David Wendell Fentress Guion was born in Ballinger, Texas, on December 15, 1895. He received his musical training at the piano with local teachers and with Leopold Godowsky in Vienna. After returning to the United States he filled several posts as teacher of music in Texas, and from 1925 to 1928 taught piano at the Chicago Music College. Early in the 1930’s he appeared in a cowboy production featuring his own music at the Roxy Theater in New York and soon thereafter made weekly broadcasts over the National Broadcasting Company network. A David Guion Week was celebrated throughout Texas in 1950.
He is best known for his skilful arrangements and transcriptions of Western folk songs and Negro Spirituals, some of which first became famous in his versions. His orchestral adaptation of “The Arkansas Traveler” has long been a favorite on “pop” concerts. A familiar legend helped to dramatize this American folk song to many. A traveler caught in the rain stops outside an Arkansas hut where an old man is playing part of a folk tune on his fiddle. Upon questioning him the traveler learns that the old fiddler does not know the rest of the song, whereupon the stranger takes the fiddle from him and completes it. The two then become devoted friends.

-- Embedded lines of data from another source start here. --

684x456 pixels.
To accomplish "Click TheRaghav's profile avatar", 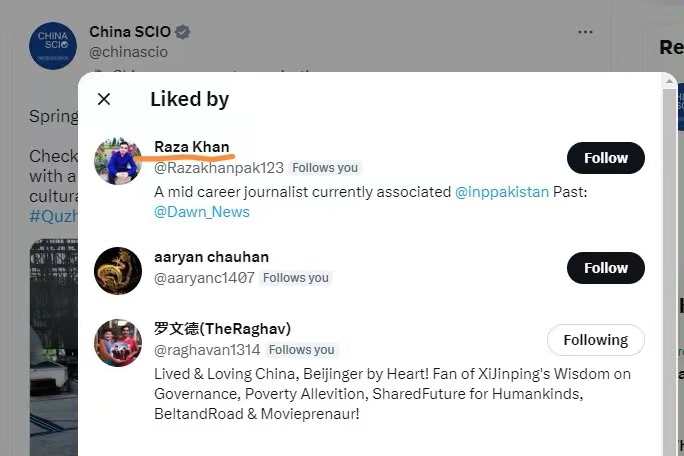I will 117,343.
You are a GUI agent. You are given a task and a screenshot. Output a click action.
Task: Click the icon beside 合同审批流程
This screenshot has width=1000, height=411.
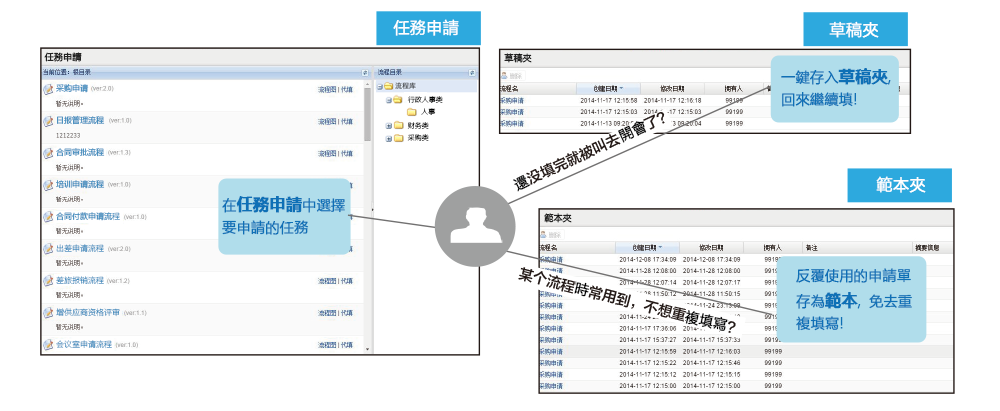[x=47, y=153]
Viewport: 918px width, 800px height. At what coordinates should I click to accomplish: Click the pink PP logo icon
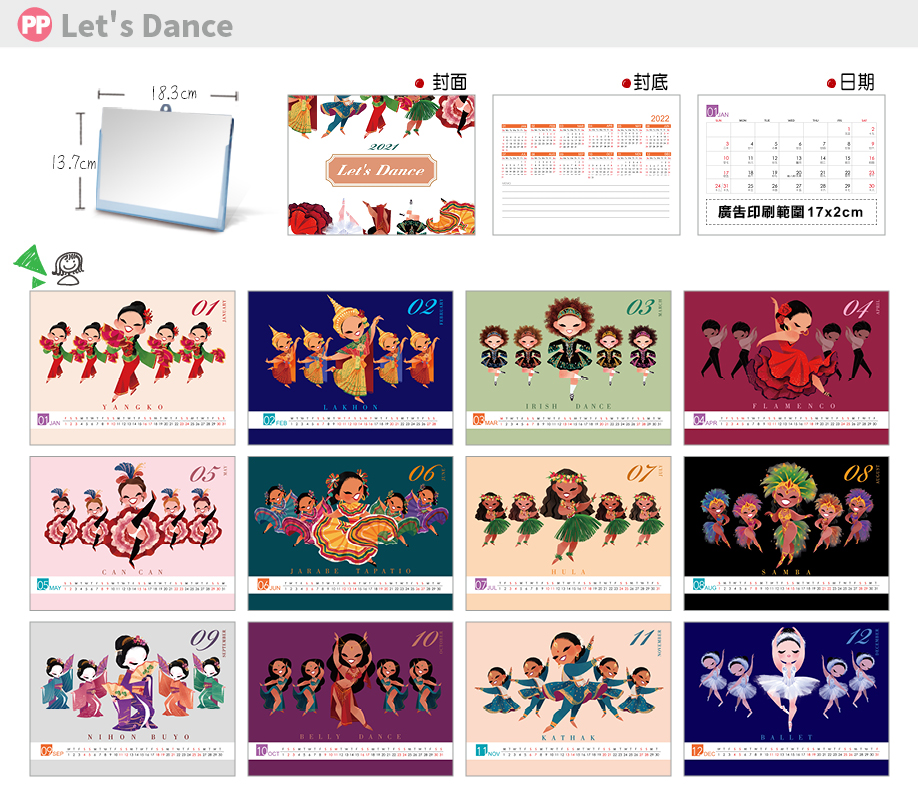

Even more famous is David Guion’s arrangement of “Home on the Range,” in 1930. It is not quite clear who actually wrote this song. It was discovered by John A. Lomax who heard it sung by a Texan saloon keeper, recorded it, and published it in his 1910 edition of Cowboy Songs. Only after Guion had arranged it did it become a national favorite over the radio, its popularity no doubt immensely enhanced by the widely circulated story that this was President Franklin D. Roosevelt’s favorite song.
Guion’s concert arrangement for full orchestra of “Turkey in the Straw” is also of interest. This folk tune—sometimes known as “Zip Coon”—first achieved popularity on the American musical stage in the era before the minstrel show. It was published in Baltimore in 1834 and first made popular that year by Bob Farrell at the Bowery Theater. After that it was a familiar routine of the black-faced entertainer, George Washington Dixon. Several have laid claim to the song, but it is most likely derived from an English or Irish melody.
Other arrangements and transcriptions by Guion include “Nobody Knows De Trouble I’ve Seen,” “Oh, Bury Me Not on the Lone Prairie,” “Ride Cowboy Ride,” “Short’nin’ Bread,” and “Swing Low, Sweet Chariot.”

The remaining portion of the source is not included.